The second metric is coefficient of determination, r-squared, which measures the extent to which variance in the dependent variable can be explained by the independent variable. In other words, the r-squared value shows how well the data fit the regression model. The Lasso Regression (L1) model returned an r-squared value of 0.808 which suggests that that 80.8% of the variability in a house's sale price is explained by the x-variables in the model. The x-variables in the model selected refer to neighborhood ranking, overall quality of the house, amount of above grade living area, garage area, garage finish, and number of floors/storeys the floor has. <br>

The third metric is the cross-val score. A cross_val_score is received when we perform k-fold cross validation. By dividing the test sample into k=5 groups, we introduce some variation to our model, and takes the accuracy score of each test fold is calculated and the mean of these accuracy scores makes up the cross-val score. The Lasso Regression (L1) model with k-value of 5, returned a cross-val score of 0.79687 (to 5 sf), which means that the accuracy of the Lasso (L1) model with Cross Validation is almost 80%.


## Tune, Train and Score the selected model

In [10]:
# Step 1: scale test_cleaned data
# ss.fit(test_cleaned)
test_cleaned_sc = ss.transform(test_cleaned)
 
# Step 2: run model on test_cleaned data to get saleprice predictions 
results = lasso.predict(test_cleaned_sc)

# Step 3: Calculate model R-squared
        # R-squared - 
R_squared_lasso = r2_score(y_test, lasso_pred)            # calculate model performance against actual data
print('Test R-squared score :', R_squared_lasso)

# Step 4: Calculate model RMSE 
        # RMSE - to be as close to 0 as possible
print('Test RMSE score :', np.sqrt(metrics.mean_squared_error(y_test, lasso_pred)))

# Step 5: Calculate cross-val score for Lasso Regression
        # 
lasso_cv = cross_val_score(lasso, X_train_sc, y_train, cv=5)
print('Test Cross-val score :', lasso_cv.mean())

Test R-squared score : 0.8083214052992227
Test RMSE score : 34220.393314003835
Test Cross-val score : 0.7968656613672936


In [11]:
# create new dataframe # merge 
test = pd.read_csv("./data/test.csv")
df_final = test[['Id']].merge(pd.DataFrame(results), left_index=True, right_index=True)

# save as csv
df_final.to_csv("./data/predictions.csv", header=["Id", "SalePrice"], index=False)

In [12]:
df_final.shape

(878, 2)

![Screenshot%202022-11-18%20at%209.13.29%20AM.png](attachment:Screenshot%202022-11-18%20at%209.13.29%20AM.png)

## Conclusion and Recommendations

There is no perfect model as building any machine-learning model necessitates dealing with the bias-variance trade-off. For this project, Lasso Regression was the best model according to RMSE scores. It inevitably traded some variance for bias, which ultimately lead to a smaller error overall. As the three models instantiated focused on only 6 features, future iterations of this project can experiment with nominal features such as exterior 1 or  masonry veneer type.

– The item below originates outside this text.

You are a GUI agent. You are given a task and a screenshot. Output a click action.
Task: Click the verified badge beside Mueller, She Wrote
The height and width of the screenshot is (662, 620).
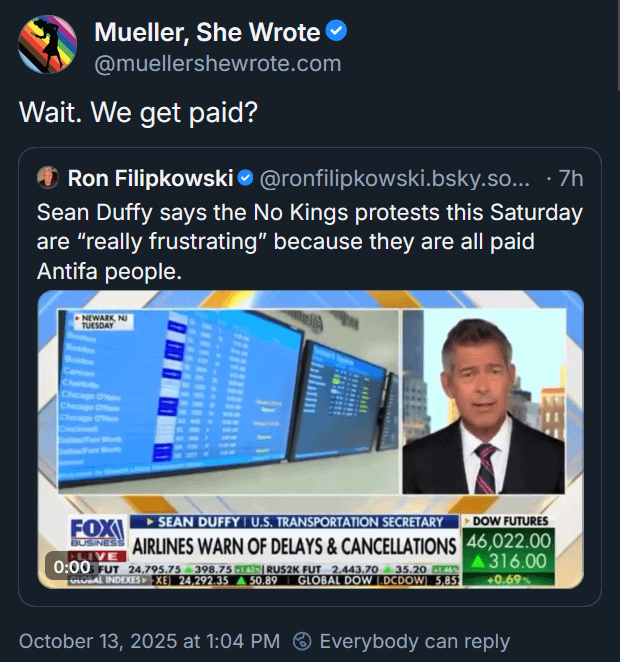pyautogui.click(x=339, y=32)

More research into the data collection methods especially regarding the columns exterior 1 and exterior 2 can shed some light into how to quantify it appropriately to be fed into the eventual machine-learning model. The current dataset have marked a number of duplicate observations between the two columns (exterior 1 and 2), which obscured my initial intention to include it, as external research proved that exterior renovation can have significant impact on a property's resale value <a href="https://www.familyhandyman.com/list/which-exterior-renovation-adds-most-value/" target="_blank">(source)</a>. 

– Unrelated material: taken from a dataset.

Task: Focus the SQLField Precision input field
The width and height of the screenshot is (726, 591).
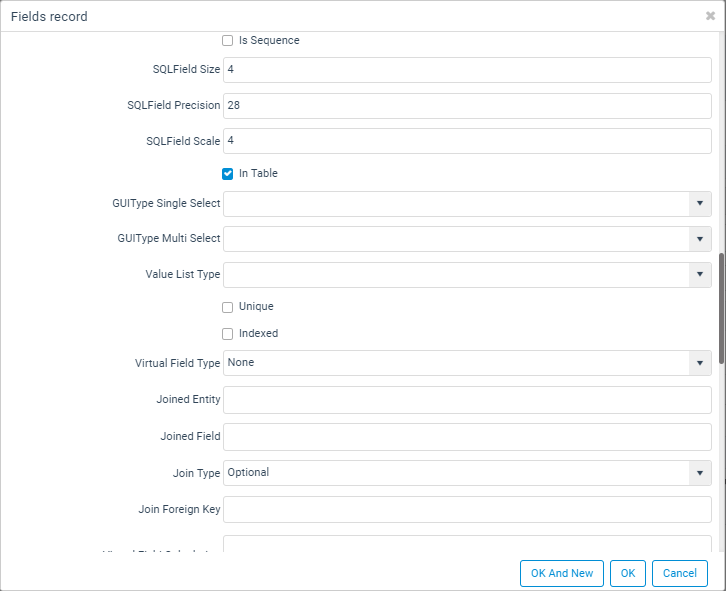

In addition, the next iteration of this project can also explore the use of non-linear regression models for sale price prediction. As non-linear regression can fit a wider range of curves, there is a possibility of developing a model with a better fit than my efforts with linear regression techniques.

To find out the model's generalisability, further research is needed to capture more up-to-date data, from property markets aside from Ames, Iowa to shed light on how different economic situations and climates can influence house features and its sale prices.